Buying green coffee according to Cafés El Magnífico

Coffee is grown only in the tropics but is consumed in every corner of the world. It is traded globally; in fact it was one of the first commodities traded worldwide as early as the beginning of the 18th century.

Today, approximately 170 million bags are produced annually. These coffees come from a wide variety of coffee plantations, in the plains or in the mountains, in the shade or in full sun, and are grown in countries with very different annual GDPs, such as Panama or Burundi.

Compra café verde - Compra cafè verd - Buying green coffee | Cafés El Magnífico

Every café is a world of its own

The variety in the denominations of origin results in very different coffees. Each producer’s reality is different, from the size of the plot (from large estates to micro-plots), to the cultivation at different altitudes of Arabica varieties, the harvesting season, as well as the agro-ecological conditions, the knowledge and/or motivation for quality, the ease or otherwise of finding pickers at harvest time, or the labour laws of each country. In addition, it is important to consider whether there is one or two harvesting seasons, processing, fermenting, threshing, nomenclature, etc.

Coffee price variability

The price of coffee varies enormously; apart from quality, quantity also plays a role, the purchase made by a multinational is not the same as that of a small roaster who buys a sack of coffee a month. The destination of this origin-grown coffee reaches consumers of all purchasing power ranges and different taste cultures. Moreover, even in the same country, such as France, the price of an espresso varies enormously if you order it in the centre of a big city or in a small town in the same country.
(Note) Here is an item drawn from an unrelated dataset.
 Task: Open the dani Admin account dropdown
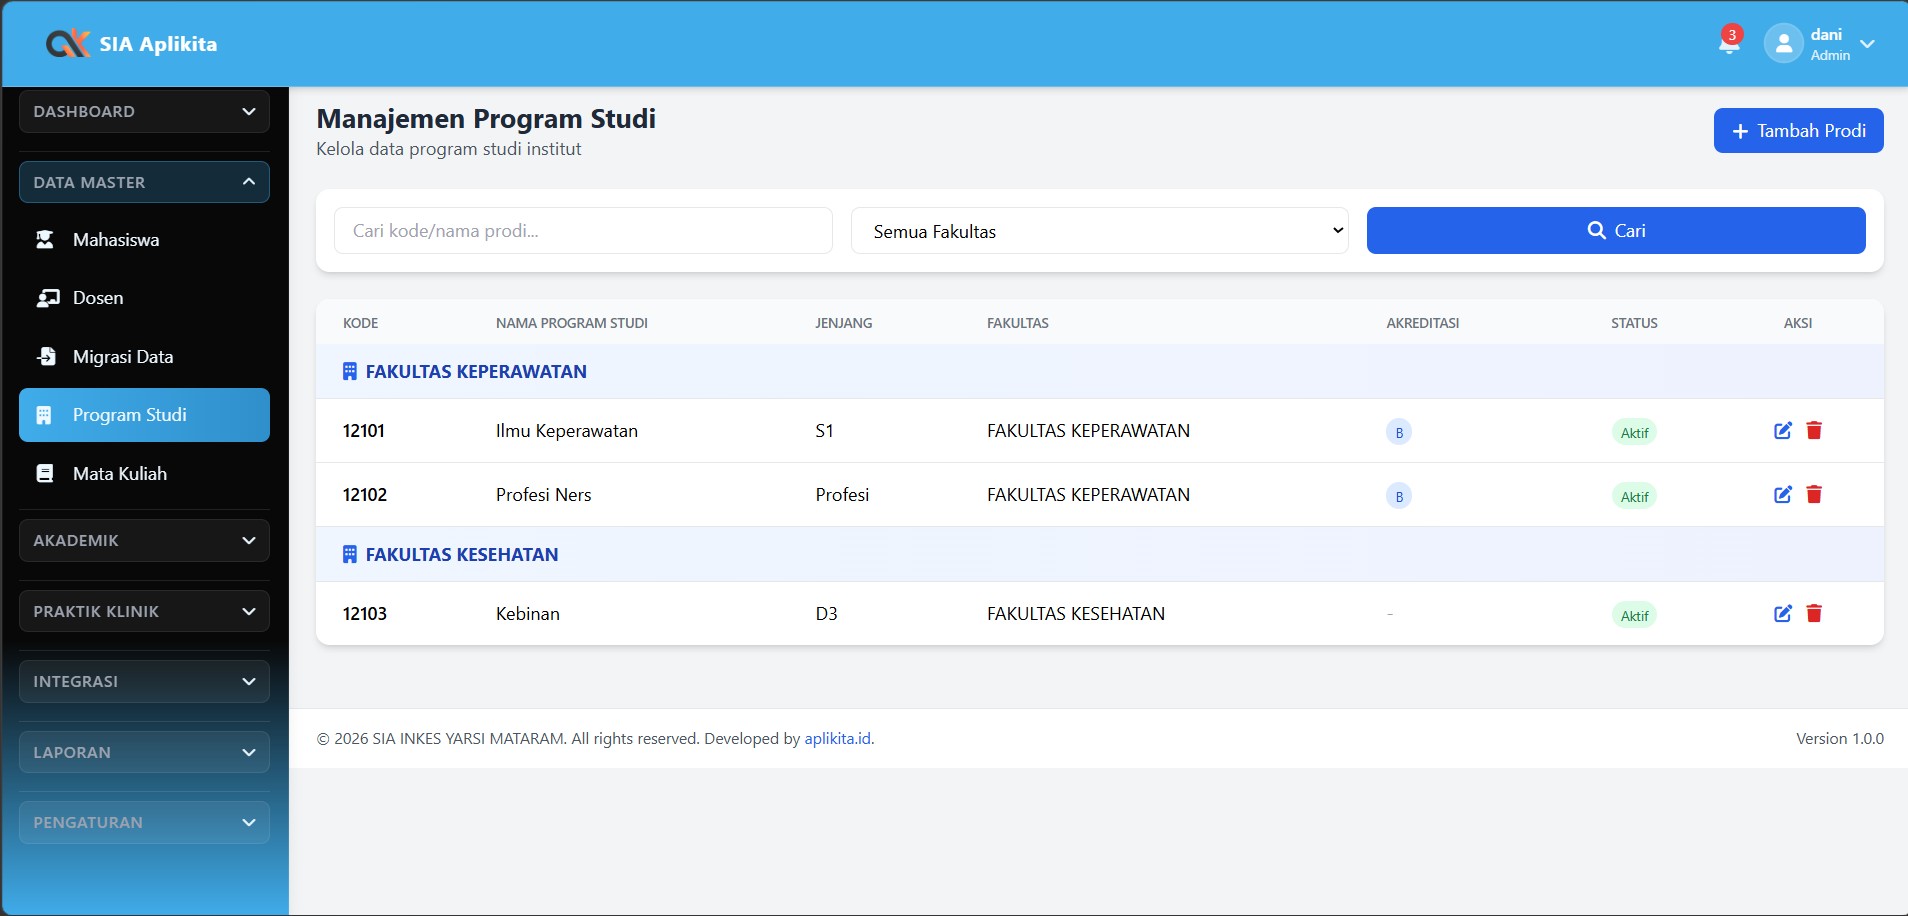click(1866, 44)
Stock market swings also affect fine coffees

In short, the green coffee market is old, mature, very diverse, complex and in continuous evolution. Moreover, it has its rules, codes, currencies, contracts, relationships. It is basically a commodity market that also has a small segment of speciality coffees or, as I prefer to call them, fine coffees. Let’s face it, as much as we want fine coffees to be governed by a cost/benefit model and their price to be independent of the influence of the New York Stock Exchange, changes in the value of currencies, shortages or oversupply in the market, etc., the harsh reality is that all these variables equally affect the price of the best quality coffees. It is an illusion to think that the New York Stock Exchange rises affecting exclusively commercial coffees and that the price of speciality coffees remains static, to the extent that the gap narrows.

Fine or high quality coffee

Let’s leave commercial coffee to one side, the vast majority, and focus on the fine coffee trade. Since the Cup of Excellence was born, it has been established and refined and the coffee world has adhered to a way of scoring coffees through a cupping sheet with terminology that allows professionals a universal conversation about the quality of a given coffee; it is, let’s put it this way, the Esperanto of coffee.
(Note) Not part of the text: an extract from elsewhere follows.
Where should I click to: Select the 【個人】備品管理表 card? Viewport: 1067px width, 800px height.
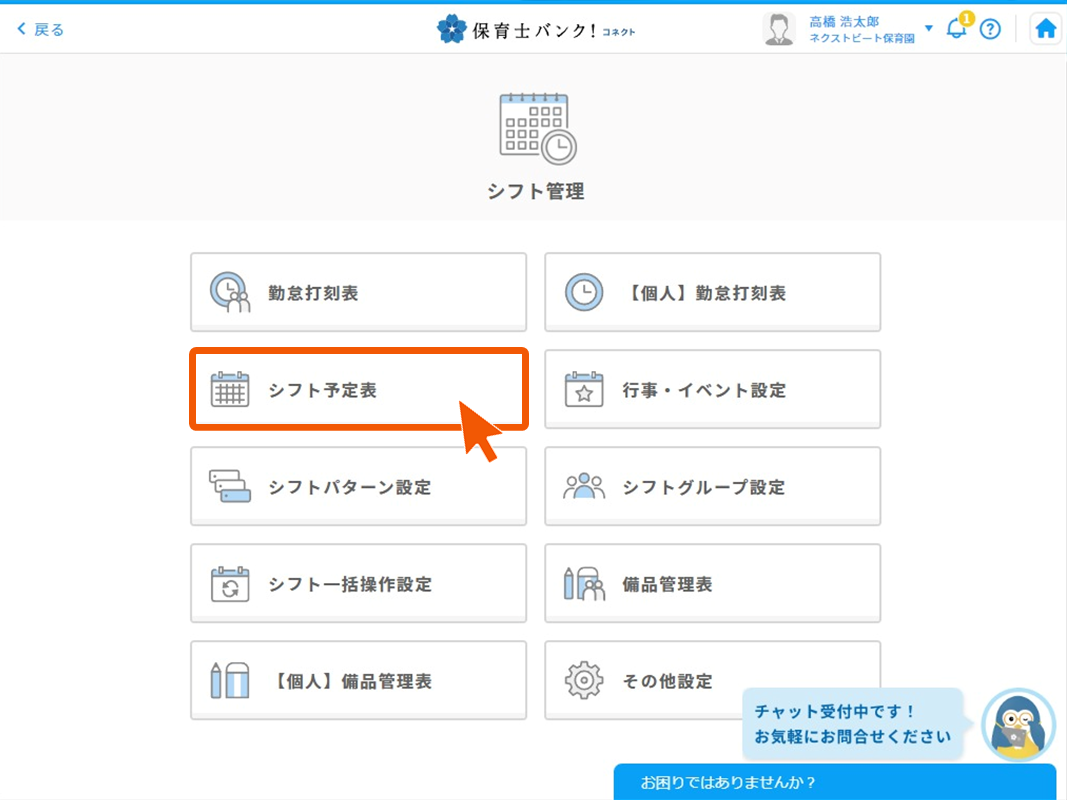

Yet it is very optimistic to talk about taste as if it were universally uniform and very naïve to believe that all tasters are calibrated to each other or that they have no commercial interest in scoring a given lot or that all Q Graders have the same cupping skills.
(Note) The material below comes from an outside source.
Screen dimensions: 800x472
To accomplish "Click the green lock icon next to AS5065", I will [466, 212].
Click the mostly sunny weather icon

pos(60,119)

Determining coffee quality

To give us a more concrete idea, these are the values in which coffee moves:

  • Cup of Excellence. Top lots 90+
  • Microlots 86-89
  • Good and high comercial 80-85
  • Commercial – 80

* 80 is not the 8 they gave you at school, it’s a 5, a close pass.

These speciality coffees (86+) are grown in privileged locations by expert and passionate coffee growers, although nature sometimes works against the quality and quantity they strive for.

As mentioned above, coffee growers cultivate their coffee in very different countries, with radically different GDPs and extensions (such as Panama and Ethiopia, Brazil and Kenya or Colombia and Yemen, to give a few examples), with different governments, with different laws that regulate the country and in which agriculture has significant differences, whether economic, cultural or agro-ecological.

It is also marketed and exported with the idiosyncrasy and customs of the place. Some have their own nomenclature to differentiate qualities or heights, their own measures of weight and currency; some focus on cooperativism (Peru) and others on productivity (Brazil). We can take into account other difficulties such as: the lack of access to the sea (Ethiopia, Rwanda), so you have to go through a third country to export; infrastructure problems; logistical difficulties (Costa Rica has two oceans to ship its coffees, whereas in Peru it can take two days by truck to get sacks of coffee to the port); high inflation; fluctuating currency exchange rates; war; theft; delinquency; and so on and so forth.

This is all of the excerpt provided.